Train data generation with augmentation

Both the train and test audio files are of varied length. Model is designed to make use of this particular nature of the dataset. Use of Global average pooling before the Dense layers allows the model to accept inputs of various lengths. While training, at each batch generation, a random integer between the limits is chosen. 25th and 75th percentiles of train file lengths are used as min and max limits respectively. Shorter length samples than the chosen length are padded, while a random span of chosen length is extracted from longer length samples.

The common augmentation practices for Image classification such as horizontal/vertical shift, horizontal flip were used. In addition to this, Random erasing was also used. Random erasing or Cutout selects a random rectangle in the image, and replaces it with adjacent or random values. For more information about this data augmentation technique, refer to the original paper.

Mixup is the final augmentation technique used while training. Mixup essentially takes pairs of data points, chosen randomly, and mixes them (both X and y) using a proportion chosen from Beta distribution.

One intuition behind this is that by linearly interpolating between datapoints, we incentivize the network to act smoothly and kind of interpolate nicely between datapoints - without sharp transitions. (Quote from https://www.inference.vc/mixup-data-dependent-data-augmentation/)

While I haven’t ran exhaustive trials to say for sure, anecdotally, each of the data augmentation have helped in improving the loss.

Training

Ten folds (stratified split as there is class imbalance) were generated.
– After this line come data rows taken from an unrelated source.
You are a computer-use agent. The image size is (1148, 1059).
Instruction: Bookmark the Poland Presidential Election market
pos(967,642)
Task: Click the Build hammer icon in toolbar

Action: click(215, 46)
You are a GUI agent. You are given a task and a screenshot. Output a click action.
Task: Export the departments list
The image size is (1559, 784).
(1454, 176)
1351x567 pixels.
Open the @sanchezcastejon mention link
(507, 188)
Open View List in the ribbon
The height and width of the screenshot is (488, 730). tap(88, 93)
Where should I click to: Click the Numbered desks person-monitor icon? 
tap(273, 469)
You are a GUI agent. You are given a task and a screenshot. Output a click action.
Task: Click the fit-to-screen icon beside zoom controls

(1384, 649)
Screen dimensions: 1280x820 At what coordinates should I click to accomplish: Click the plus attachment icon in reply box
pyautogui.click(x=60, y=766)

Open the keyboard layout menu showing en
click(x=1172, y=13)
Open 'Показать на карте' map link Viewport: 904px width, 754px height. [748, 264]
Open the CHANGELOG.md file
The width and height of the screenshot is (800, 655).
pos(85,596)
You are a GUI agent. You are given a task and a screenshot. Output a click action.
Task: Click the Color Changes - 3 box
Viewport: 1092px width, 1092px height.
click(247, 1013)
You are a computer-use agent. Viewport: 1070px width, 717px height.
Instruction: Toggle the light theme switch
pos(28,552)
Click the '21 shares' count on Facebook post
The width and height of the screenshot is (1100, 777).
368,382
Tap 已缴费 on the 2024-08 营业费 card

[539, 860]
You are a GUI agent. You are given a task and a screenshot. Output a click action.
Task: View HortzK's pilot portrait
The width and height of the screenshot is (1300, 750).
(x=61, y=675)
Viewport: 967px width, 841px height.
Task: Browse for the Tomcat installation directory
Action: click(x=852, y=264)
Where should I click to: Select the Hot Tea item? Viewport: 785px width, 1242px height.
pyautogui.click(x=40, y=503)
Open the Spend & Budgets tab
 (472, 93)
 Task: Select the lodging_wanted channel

For each fold, a model of similar architecture but that uses only Log Mel-Spectrogram data is trained. The weights from this model are loaded into the whole model (that uses both mel and pca features), and training process continues. Attempt to train the model without using this two-stage approach didn’t result in as good a model as before.

Predictions on test data

Six different lengths selected at equal intervals between the 25th and 75th percentile of train file lengths. To make use of the higher amount of information present in longer length samples, at each length, predictions are generated five times. Each time a random span of specified length is extracted from longer (than specified length) length samples. 10 (folds) x 6 (lengths) x 5 (tries) gives 300 sets of predictions for the test data. All of these predictions were combined using geometric mean, and top 3 predicted classes for each data point are selected for submission.